BOCA RATON, Fla. – Vitor Belfort is having fun with his enterprise in boxing and he’s not wanting again.
The former UFC champion sees a return to MMA unlikely and plans to complete out his preventing days in skilled boxing. Belfort returns to competitors Sept. 11 when he takes on former world champion and boxing Olympic gold medalist Oscar De La Hoya at a Triller occasion in Los Angeles. It will likely be Belfort’s second skilled boxing match; he debuted in 2006 with a knockout win over Josemario Neves.
Although Belfort has stepped within the boxing ring earlier than, the Brazilian made his fame and legacy preventing within the cage for the UFC and PRIDE.
MMA may maintain an expensive place in Belfort’s coronary heart, however there are various causes he has little curiosity in getting concerned with the game once more.

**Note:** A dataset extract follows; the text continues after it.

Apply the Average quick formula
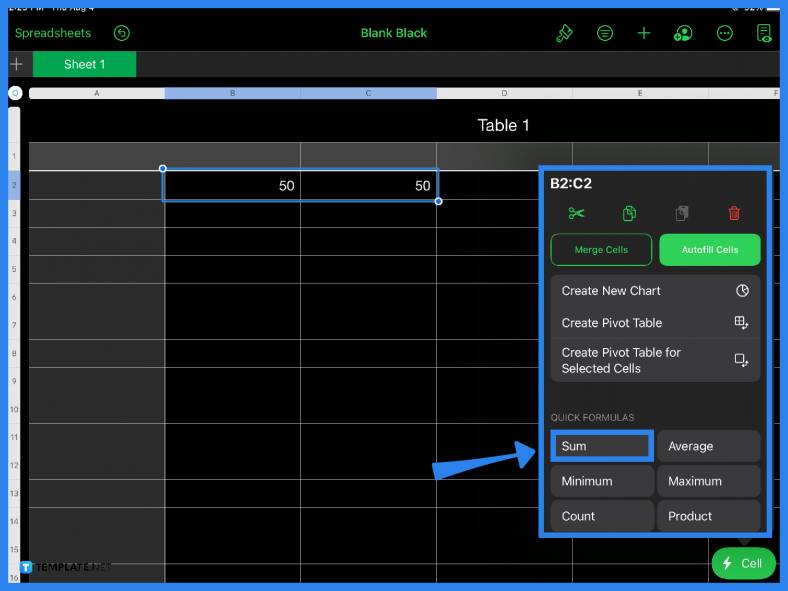The width and height of the screenshot is (788, 591). coord(708,446)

“The answer is that it’s looking like (I’m) not (going to return to MMA),” Belfort advised MMA Junkie. “It’s not altering or adapting to what we predict it ought to. The guidelines are usually not there for us. They’re not adapting in a method that’s secure for the fighters.
“Right now, fighters are having a short career, and the more violent it is, the shorter it becomes. It’s better for the promoters, not so good for the fighters. Right now, and even (UFC president) Dana White has said it, this is a young man’s sport. But guess what? I’ll box any champion in MMA and I can beat them up in a boxing match.”
Belfort, 44, thinks the power to work with commissions on guidelines for a struggle in boxing is one thing that’s within the curiosity of growing older fighters and that’s one thing that may’t be present in MMA. He additionally finds the game to be much less taxing on the physique in comparison with MMA.
“(MMA is) good just for certain people in their 20s,” Belfort stated. “I feel like when you become a little older, it’s too hard on your body, so it’s hard to stay relevant for so long because the rules have never been reviewed. We’ve never changed the rules. The fighters are not involved. We don’t have a union. We don’t have (someone) protecting us fighters. We have to change something for the future. This will never be an Olympic sport the way it is right now.”
And on high of the positives he finds boxing has over MMA for its athletes, Belfort additionally thinks boxing is a sport fitted to a wider viewers.
“Boxing, there’s not too much blood,” Belfort stated. “We want to have the whole family involved. It’s not too violent in the sense that athletes stay seven months out because he has a ligament problem because someone went after his knee. And people want to see the knockout. Boxing is art.”